Code Samples in CUDA 4.2
segmentationTreeThrust (New!)
This example demonstrates a method to build image segmentation trees using Thrust. This algorithm is based on Boruvka's MST
algorithm.
Code Samples in CUDA 4.1
MersenneTwisterGP11213
This sample implements Mersenne Twister GP11213, a pseudorandom number generator using the CURAND library.
HSOpticalFlow
When working with image sequences or video it's often useful to have information about objects movement. Optical flow describes apparent motion of objects in image sequence. This sample is a Horn-Schunck method for optical flow written using CUDA.
volumeFiltering
This sample demonstrates basic volume rendering and filtering using 3D textures.

simpleCubeMapTexture
This sample demonstrating how to use texcubemap fetch instruction in a CUDA C program.
simpleAssert
This sample demonstres how to use GPU assert in a CUDA C program.
NPP
For additional information about NPP, please refer to the document NPP_Library.pdf included with the CUDA toolkit.
grabcutNPP
CUDA implementation of Rother et al. GrabCut approach using the 8 neighborhood NPP Graphcut primitive introduced in CUDA 4.1. (C. Rother, V. Kolmogorov, A. Blake. GrabCut: Interactive Foreground Extraction Using Iterated Graph Cuts. ACM Transactions on Graphics (SIGGRAPH'04), 2004).

Notices
Notice
ALL NVIDIA DESIGN SPECIFICATIONS, REFERENCE BOARDS, FILES, DRAWINGS, DIAGNOSTICS, LISTS, AND OTHER DOCUMENTS (TOGETHER AND SEPARATELY, "MATERIALS") ARE BEING PROVIDED "AS IS." NVIDIA MAKES NO WARRANTIES, EXPRESSED, IMPLIED, STATUTORY, OR OTHERWISE WITH RESPECT TO THE MATERIALS, AND EXPRESSLY DISCLAIMS ALL IMPLIED WARRANTIES OF NONINFRINGEMENT, MERCHANTABILITY, AND FITNESS FOR A PARTICULAR PURPOSE.

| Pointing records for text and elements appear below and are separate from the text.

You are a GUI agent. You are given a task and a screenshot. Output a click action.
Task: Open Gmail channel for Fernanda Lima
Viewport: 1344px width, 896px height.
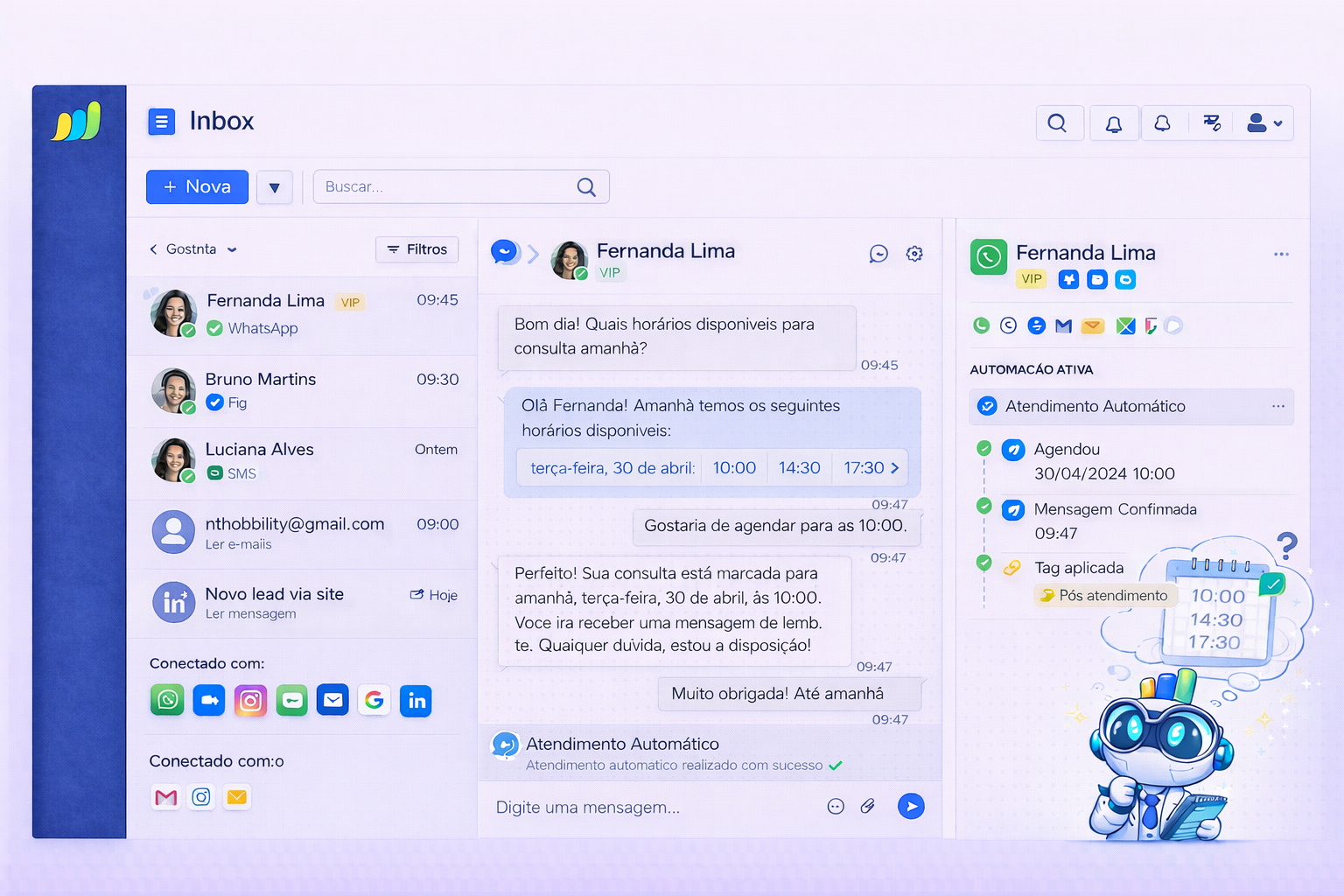point(1063,325)

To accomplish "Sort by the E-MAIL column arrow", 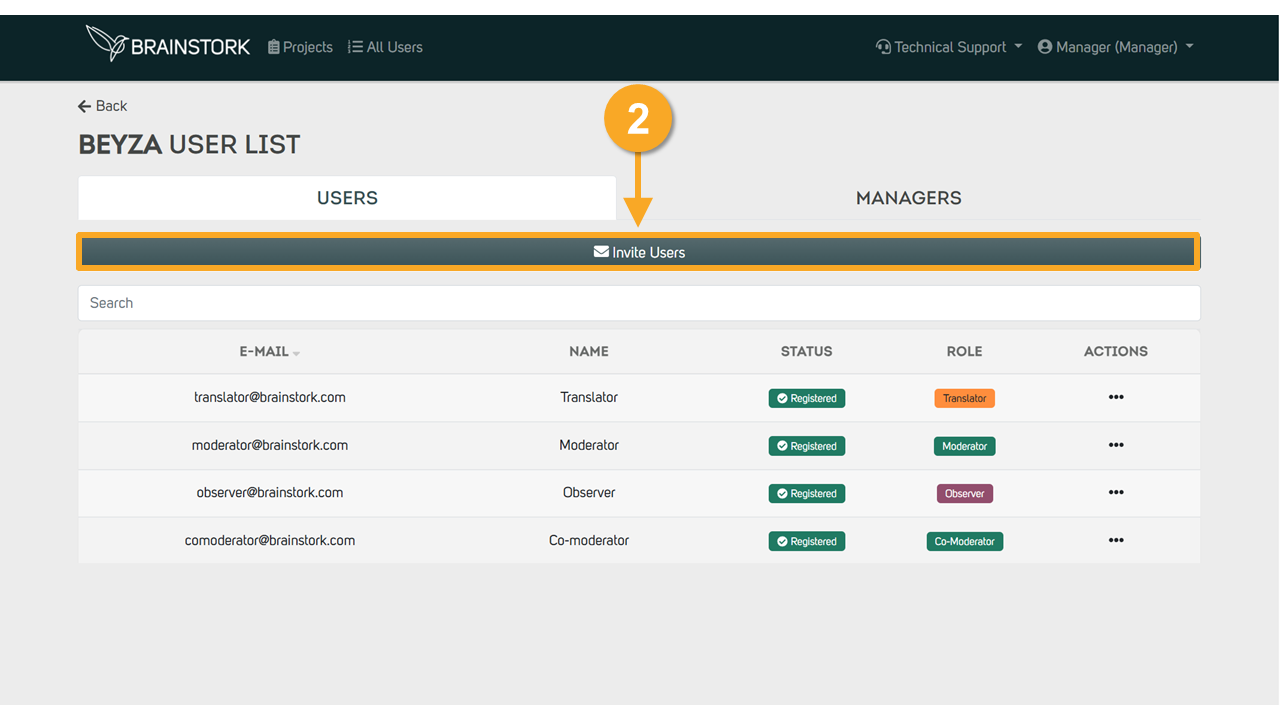I will 296,353.
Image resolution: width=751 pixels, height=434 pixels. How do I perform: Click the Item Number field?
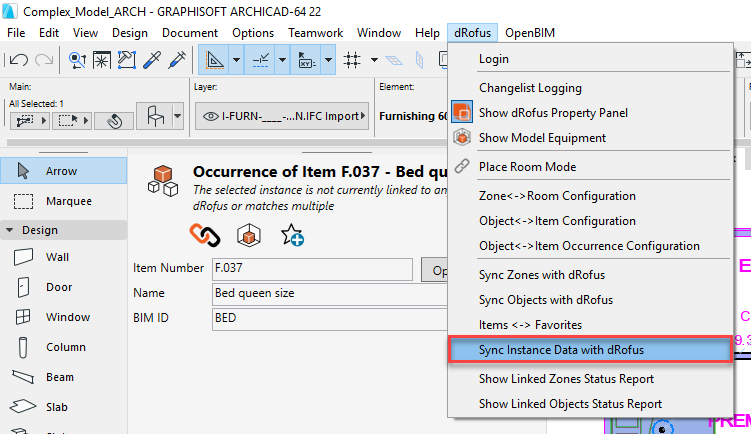312,269
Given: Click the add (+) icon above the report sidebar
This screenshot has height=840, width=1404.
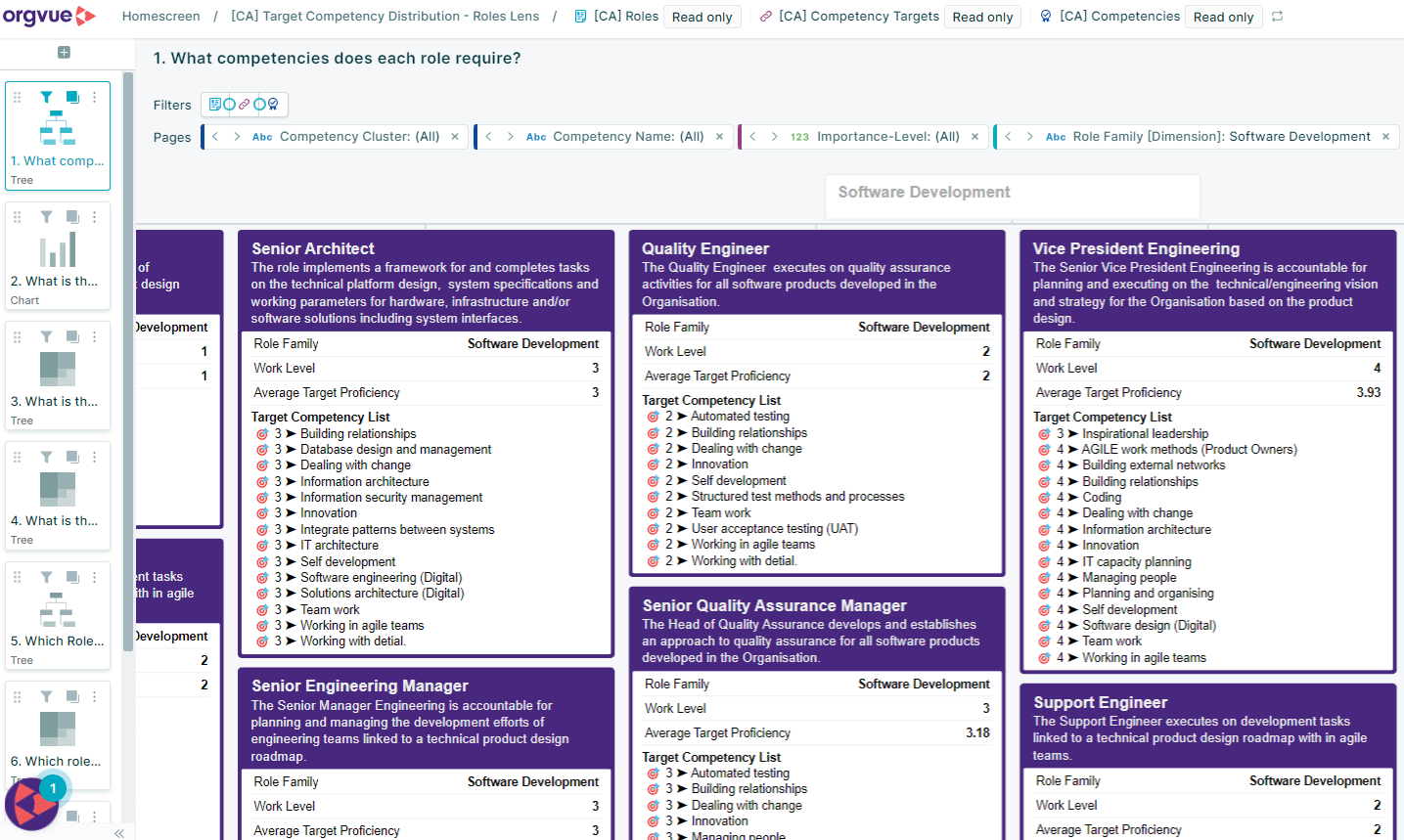Looking at the screenshot, I should (63, 51).
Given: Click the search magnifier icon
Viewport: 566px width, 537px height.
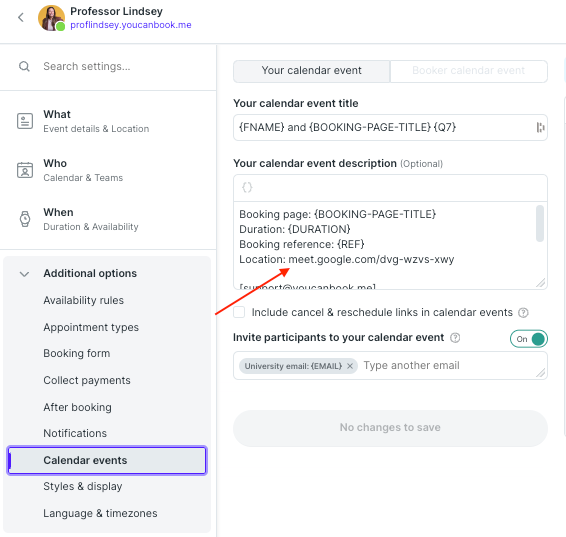Looking at the screenshot, I should 24,66.
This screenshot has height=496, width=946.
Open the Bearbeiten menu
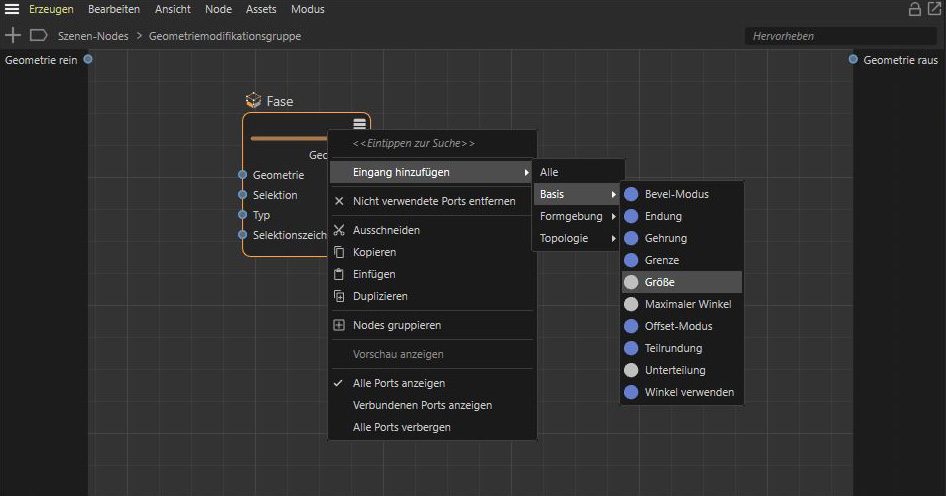pyautogui.click(x=113, y=9)
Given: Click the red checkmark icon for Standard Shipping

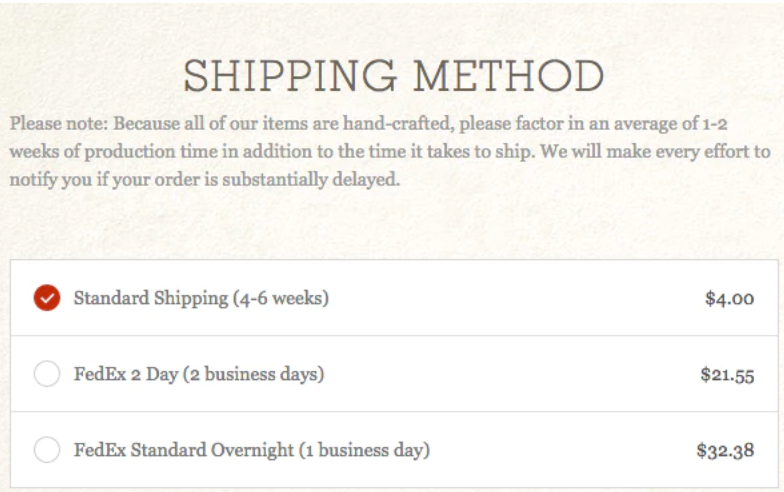Looking at the screenshot, I should (x=47, y=298).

Information furnished is believed to be accurate and reliable. However, NVIDIA Corporation assumes no responsibility for the consequences of use of such information or for any infringement of patents or other rights of third parties that may result from its use. No license is granted by implication of otherwise under any patent rights of NVIDIA Corporation. Specifications mentioned in this publication are subject to change without notice. This publication supersedes and replaces all other information previously supplied. NVIDIA Corporation products are not authorized as critical components in life support devices or systems without express written approval of NVIDIA Corporation.